148.     In the case of Prinsloo v Van der Linde and Another (Supra) at para 20, the Consitutional Court of South Africa warned against making sweeping statements about difficult and complex area of equality and discrimination. The court observed that in view of the history of that country, All this reinforces the idea that this Court should be astute not to lay down sweeping interpretations at this stage but should allow equality doctrine to develop slowly and, hopefully, surely.  This is clearly an area where issues should be dealt with incrementally and on a case by case basis with special emphasis on the actual context in which each problem arises.” I fully adopt these sentiments particularly since this is one of the first cases before this court dealing with these issues.

149.     It is my hope that the National Intergration and Cohesion Commission, which has a broad mandate including, initiating, lobbying for and advocating for policy, legal or administrative reforms on issues affecting ethnic relation, will take the lead in developing principles and guidelines on how regional and ethnic diversity can be achieved in a manner that is based on the values of the Consitution.

150.     I therefore reject any entreaty to this court by the petitioners and the 2nd interested party to set guidelines touching on ethnicity, region of affiliation and related considerations for appointment to public office for women in Kenya.

Disposition

151.     I have found that the choice of the President and Prime Minister in appointing Ms Winfred Osimbo Lichuma as set out in the letter dated 19th October 2011 was neither discriminatory nor contrary to the provisions of the Constitution. It therefore follows that this petition is dismissed.

152.     This matter has raised important issues of law that are not only of public interest but also public importance. An award of costs against petitioners will not be in the interests of justice. I therefore decline to award costs.

Conclusion

153.     Our challenge as Kenyans is to maintain a balance between competence and competitiveness while achieving the ethnic and regional diversity in a manner that promotes nationality and social cohesion and integration. If I may paraphrase the noted Kenyan human rights activist, Mugambi Kiai, Kenyan officialdom in political and civil society alike decries the endurance of tribalism and ethnicity yet there remains a pervasive unwillingness to address the consequences of a phenomenon still prevalent across the country and with powerful implications for democracy, representation and stability.   The Constitution with its requirements of social justice, equality, equity and ethnic and regional balancing in public appointments means that the Kenyan public has to start an open, honest and vigourous debate about these issues.

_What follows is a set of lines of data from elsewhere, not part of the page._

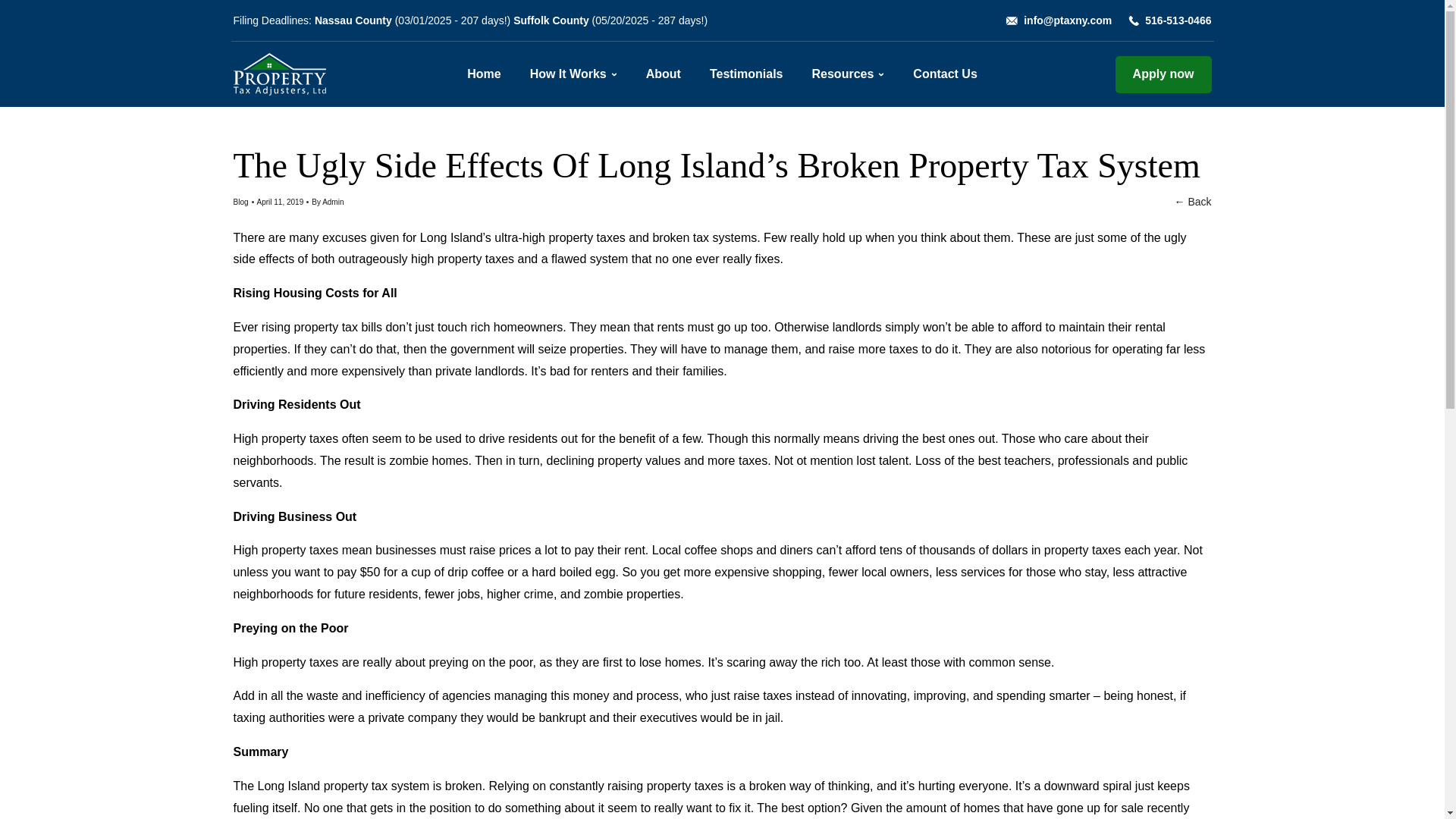
Contact Us (944, 74)
Apply now (1163, 74)
About (663, 74)
Testimonials (746, 74)
516-513-0466 (1177, 20)
Home (483, 74)
Back (1199, 201)
How It Works (568, 74)
Resources (843, 74)
Given the description of an element on the screen output the (x, y) to click on. 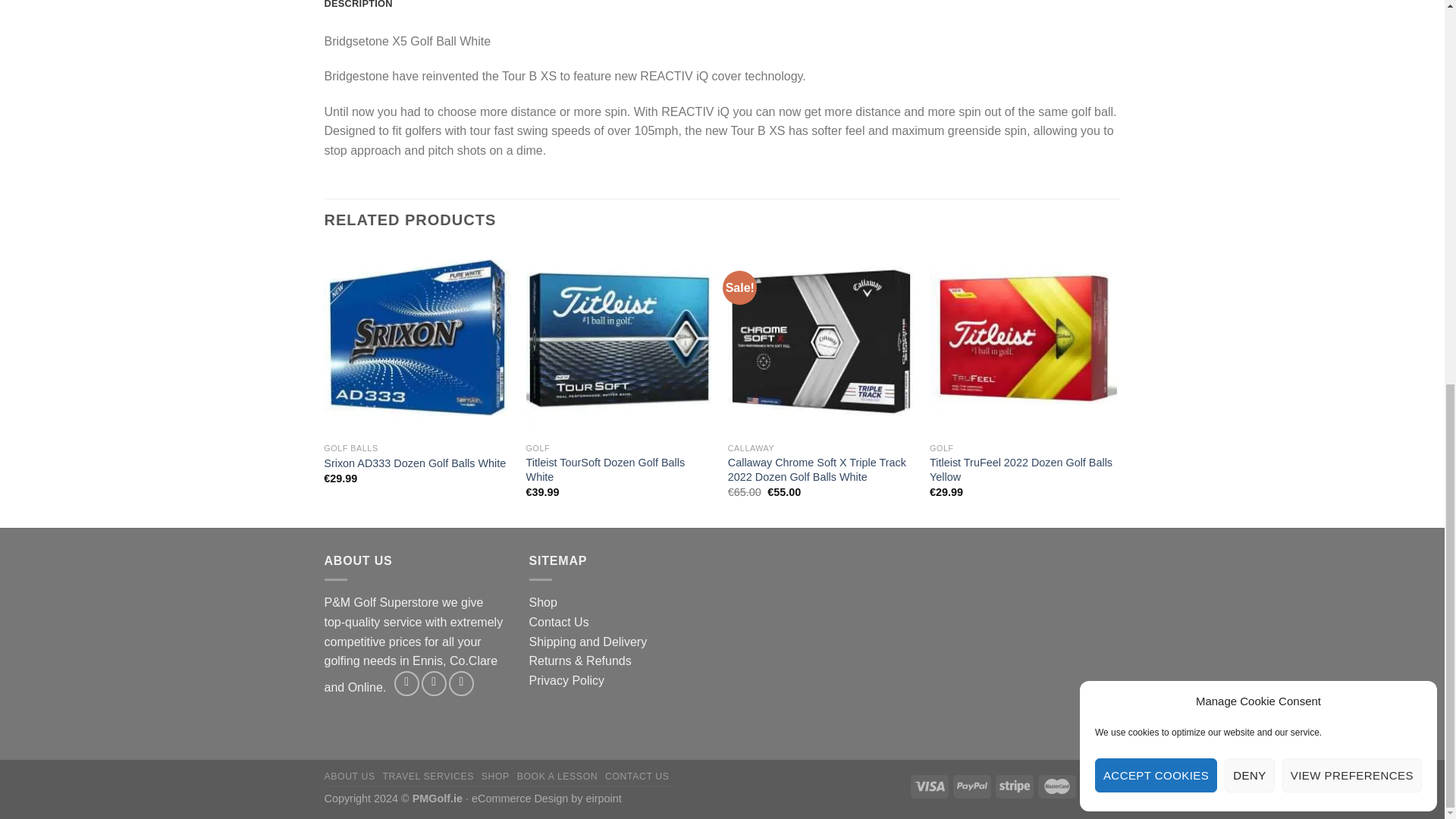
ACCEPT COOKIES (1155, 51)
VIEW PREFERENCES (1352, 51)
DENY (1249, 51)
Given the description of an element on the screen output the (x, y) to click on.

154.     I wish to thank the counsel who appeared in this matter for their arguments and submissions.

DATED and DELIVERED at NAIROBI this 14th day of March 2012.

 

D.S. MAJANJA

JUDGE
 

Ms J. Thongori and Mr E. Ongoya  instructed by Judy Thongori and Company Advocates for the petitioners.

Mr E. Bitta, Litigation Counsel, instructed by the State Law Office for the respondent.

Mr Modi instructed by Modi & Company Advocates for the first interested party.

Mr S. Ligunya instructed by Rachier & Company Advocates for the second interested party.

Mrs R. Mbanya instructed by R Mbanya & Company Advocates for the third interested party.

Mr C. Odera instructed by Oraro & Company Advocates for the sixth interested party.